Brief: Pull out each line of the listing below that contains the word "checkbox".

Entries provided:
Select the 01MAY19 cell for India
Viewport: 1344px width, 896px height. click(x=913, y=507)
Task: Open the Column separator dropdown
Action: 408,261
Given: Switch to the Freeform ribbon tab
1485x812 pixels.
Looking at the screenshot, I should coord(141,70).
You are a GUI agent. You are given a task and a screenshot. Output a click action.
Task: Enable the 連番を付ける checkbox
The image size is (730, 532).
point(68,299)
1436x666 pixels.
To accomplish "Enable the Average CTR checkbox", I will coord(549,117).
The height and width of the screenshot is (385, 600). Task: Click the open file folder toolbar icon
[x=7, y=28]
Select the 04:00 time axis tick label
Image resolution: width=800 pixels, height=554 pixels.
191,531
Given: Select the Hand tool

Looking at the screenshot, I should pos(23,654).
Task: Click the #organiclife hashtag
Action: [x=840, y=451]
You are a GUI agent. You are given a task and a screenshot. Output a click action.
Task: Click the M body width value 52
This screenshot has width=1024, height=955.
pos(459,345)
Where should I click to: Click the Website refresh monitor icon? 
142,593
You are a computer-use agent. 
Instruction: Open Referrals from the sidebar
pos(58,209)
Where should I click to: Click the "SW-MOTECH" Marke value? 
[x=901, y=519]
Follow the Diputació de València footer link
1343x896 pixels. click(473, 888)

Result:
Task: Enable the 連番を付ける checkbox
To accomplish "Enable the Average CTR checkbox", I will coord(549,117).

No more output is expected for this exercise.